100km is not that far on a bike. 62 miles. On a road bike that’s not an unusual Saturday ride. Switch it to gravel bikes, dirt roads, some single-track, and it stretches, gets longer. It becomes more about your whole body, not just your legs. Maybe it’s equivalent to a road century.

I am in no way ready for that.

And yet, I’m signed up for a 100km mixed-terrain adventure on Saturday. I’ve been riding one day a week, occasionally two. I have very few base miles in my legs. Maybe muscle memory will carry me through. Maybe kind friends will usher me across the line. Or maybe they will find me dead by the side of the road.

Really, the distance becomes almost theoretical. It’s probably double what I’ve done on my dirt bikes in any one day for more than a year, and at that point, it’s not even useful to think of it as a distance. It’s more constructive to ask, “How can I ride for six hours, maybe more?”
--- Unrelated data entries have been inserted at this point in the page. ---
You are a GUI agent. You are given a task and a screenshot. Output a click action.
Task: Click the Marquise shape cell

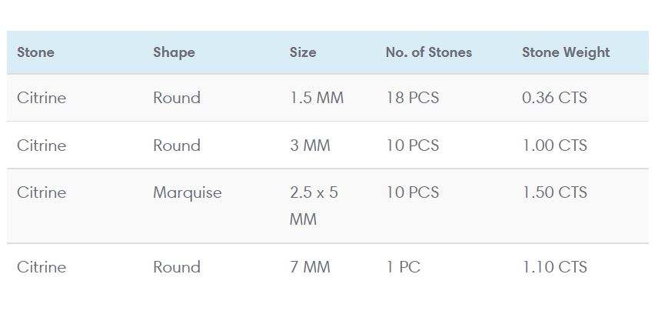pos(187,192)
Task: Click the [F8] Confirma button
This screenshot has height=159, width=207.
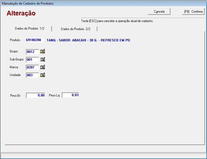Action: (193, 12)
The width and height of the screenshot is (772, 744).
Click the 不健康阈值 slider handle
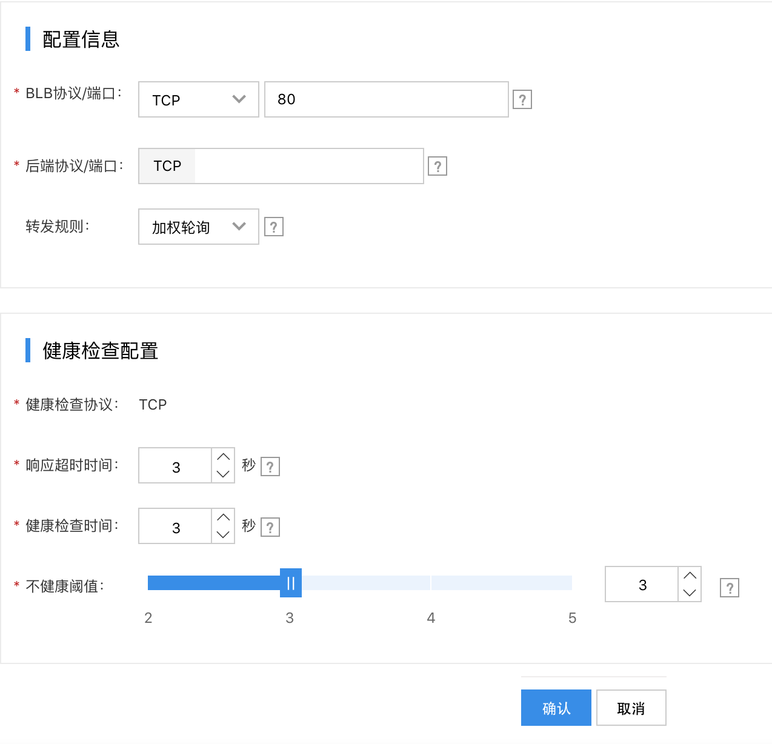click(291, 583)
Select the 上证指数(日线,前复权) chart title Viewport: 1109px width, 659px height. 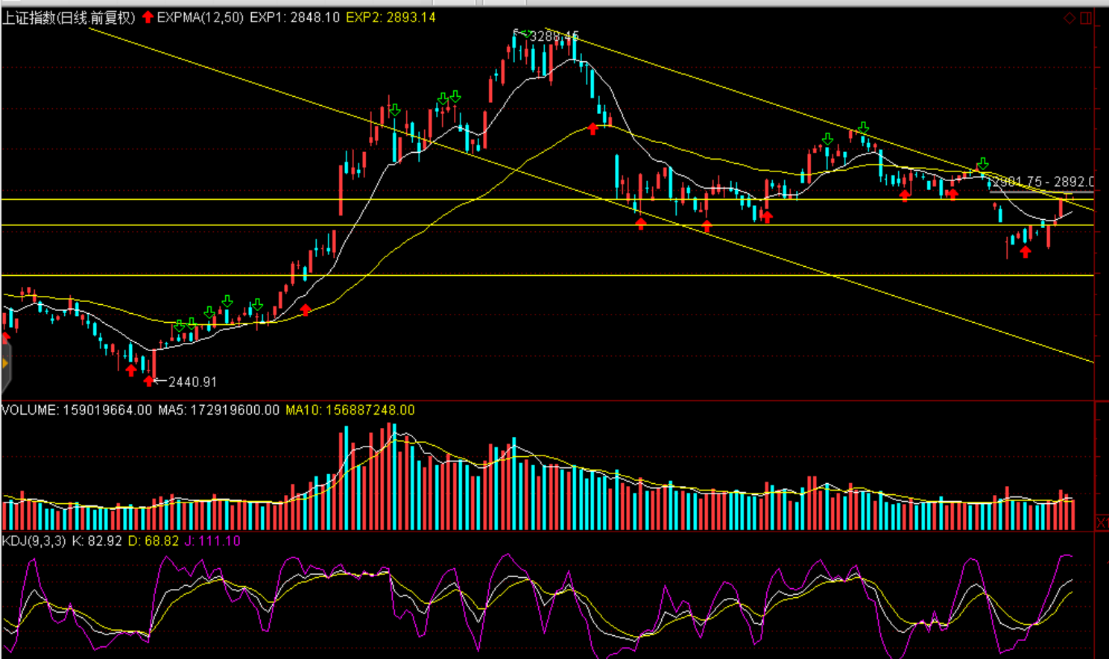[x=69, y=17]
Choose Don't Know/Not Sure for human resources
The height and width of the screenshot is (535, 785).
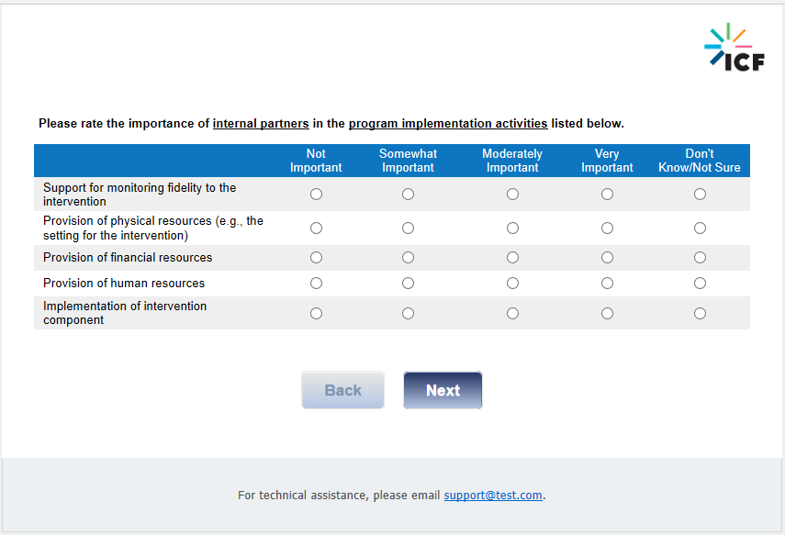(700, 284)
“10mph?” ask the experienced cyclists. Yup. Once roots and rocks come into the mix, mph plummets. Don’t make the false equivalency between road speeds and gravel. They don’t translate. I’m not sandbagging. This is just realism.

How then?

The answer is as obvious as it is painful. Slow down. Keep moving. Eat as much as I can. Stay fucking cheerful. Keep moving. Yes, I know I said it twice.

Here’s what I know. When endurance events go past the two hour mark, it becomes easier and easier to take long breaks. And the more tired you get the more often you will break. And the more often you break and the longer those breaks get, the more impossible it feels to finish.

At some stage, momentum is your only friend.

I have, for a long time now, been flirting with disaster. The winter’s aches and pains have matured, accrued, become chronic. My left Achilles has a knot in it that feels like fire. My middle back is perpetually sore. I have something going on with one of my hips. I can’t externally rotate that leg sometimes. Why? No clue. When I pull out the Theragun to have at it, I can’t even figure out where the problem is.

The ship is taking on water. She’ll still make a fair few knots with the wind in her sails, but the sea is getting choppy. The pumps can’t keep up, and though the crew is brave, at some point we pass straight through foolhardy into blazingly stupid.

Adventure is what happens when your plan falls apart, right? Well, here we go.